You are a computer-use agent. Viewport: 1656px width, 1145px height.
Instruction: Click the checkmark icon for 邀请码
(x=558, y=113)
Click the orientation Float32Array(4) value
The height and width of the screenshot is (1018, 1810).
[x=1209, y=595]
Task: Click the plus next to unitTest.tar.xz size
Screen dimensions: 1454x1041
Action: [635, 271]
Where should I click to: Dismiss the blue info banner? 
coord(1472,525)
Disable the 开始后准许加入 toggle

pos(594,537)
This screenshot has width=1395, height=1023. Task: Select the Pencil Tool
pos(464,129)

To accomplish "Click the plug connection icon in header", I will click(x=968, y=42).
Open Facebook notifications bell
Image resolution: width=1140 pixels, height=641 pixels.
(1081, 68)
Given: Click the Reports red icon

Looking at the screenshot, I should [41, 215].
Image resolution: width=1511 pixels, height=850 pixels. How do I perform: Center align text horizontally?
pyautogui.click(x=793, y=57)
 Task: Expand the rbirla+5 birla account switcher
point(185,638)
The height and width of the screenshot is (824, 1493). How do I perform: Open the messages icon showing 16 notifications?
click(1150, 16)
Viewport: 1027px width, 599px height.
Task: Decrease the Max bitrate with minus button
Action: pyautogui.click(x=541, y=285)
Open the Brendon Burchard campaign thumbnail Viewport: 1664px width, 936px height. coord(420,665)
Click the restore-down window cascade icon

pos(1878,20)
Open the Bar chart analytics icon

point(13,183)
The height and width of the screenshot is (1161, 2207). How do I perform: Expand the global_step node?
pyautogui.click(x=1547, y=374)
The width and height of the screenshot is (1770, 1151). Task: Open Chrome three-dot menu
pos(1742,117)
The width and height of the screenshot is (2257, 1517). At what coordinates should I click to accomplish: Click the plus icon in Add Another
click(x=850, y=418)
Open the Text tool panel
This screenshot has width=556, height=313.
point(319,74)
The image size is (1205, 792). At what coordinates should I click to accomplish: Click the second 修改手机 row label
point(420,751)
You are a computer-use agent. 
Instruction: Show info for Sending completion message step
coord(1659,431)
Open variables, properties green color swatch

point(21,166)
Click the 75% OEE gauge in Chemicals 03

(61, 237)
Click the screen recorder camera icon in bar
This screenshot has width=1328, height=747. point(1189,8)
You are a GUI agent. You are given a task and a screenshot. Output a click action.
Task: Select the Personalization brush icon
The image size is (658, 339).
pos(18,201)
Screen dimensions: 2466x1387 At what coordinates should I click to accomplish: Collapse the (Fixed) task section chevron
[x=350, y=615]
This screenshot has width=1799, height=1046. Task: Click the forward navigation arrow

★ ★ ★ ★

WORK ORDER:
Return the records in full. Omit nothing.

SOLUTION:
You are a computer-use agent. Viewport: 1656px width, 1145px height.
Instruction: Click the checkmark icon for 邀请码
(x=558, y=113)
Click the orientation Float32Array(4) value
The height and width of the screenshot is (1018, 1810).
[x=1209, y=595]
Task: Click the plus next to unitTest.tar.xz size
Screen dimensions: 1454x1041
Action: [635, 271]
Where should I click to: Dismiss the blue info banner? 
coord(1472,525)
Disable the 开始后准许加入 toggle

pos(594,537)
This screenshot has width=1395, height=1023. Task: Select the Pencil Tool
pos(464,129)

To accomplish "Click the plug connection icon in header", I will click(x=968, y=42).
Open Facebook notifications bell
Image resolution: width=1140 pixels, height=641 pixels.
(1081, 68)
Given: Click the Reports red icon

Looking at the screenshot, I should [41, 215].
Image resolution: width=1511 pixels, height=850 pixels. How do I perform: Center align text horizontally?
pyautogui.click(x=793, y=57)
 Task: Expand the rbirla+5 birla account switcher
point(185,638)
The height and width of the screenshot is (824, 1493). How do I perform: Open the messages icon showing 16 notifications?
click(1150, 16)
Viewport: 1027px width, 599px height.
Task: Decrease the Max bitrate with minus button
Action: pyautogui.click(x=541, y=285)
Open the Brendon Burchard campaign thumbnail Viewport: 1664px width, 936px height. coord(420,665)
Click the restore-down window cascade icon

pos(1878,20)
Open the Bar chart analytics icon

point(13,183)
The height and width of the screenshot is (1161, 2207). How do I perform: Expand the global_step node?
pyautogui.click(x=1547, y=374)
The width and height of the screenshot is (1770, 1151). Task: Open Chrome three-dot menu
pos(1742,117)
The width and height of the screenshot is (2257, 1517). At what coordinates should I click to accomplish: Click the plus icon in Add Another
click(x=850, y=418)
Open the Text tool panel
This screenshot has width=556, height=313.
point(319,74)
The image size is (1205, 792). At what coordinates should I click to accomplish: Click the second 修改手机 row label
point(420,751)
You are a computer-use agent. 
Instruction: Show info for Sending completion message step
coord(1659,431)
Open variables, properties green color swatch

point(21,166)
Click the 75% OEE gauge in Chemicals 03

(61, 237)
Click the screen recorder camera icon in bar
This screenshot has width=1328, height=747. point(1189,8)
You are a GUI agent. You are given a task and a screenshot. Output a click action.
Task: Select the Personalization brush icon
The image size is (658, 339).
pos(18,201)
Screen dimensions: 2466x1387 At what coordinates should I click to accomplish: Collapse the (Fixed) task section chevron
[x=350, y=615]
This screenshot has width=1799, height=1046. Task: Click the forward navigation arrow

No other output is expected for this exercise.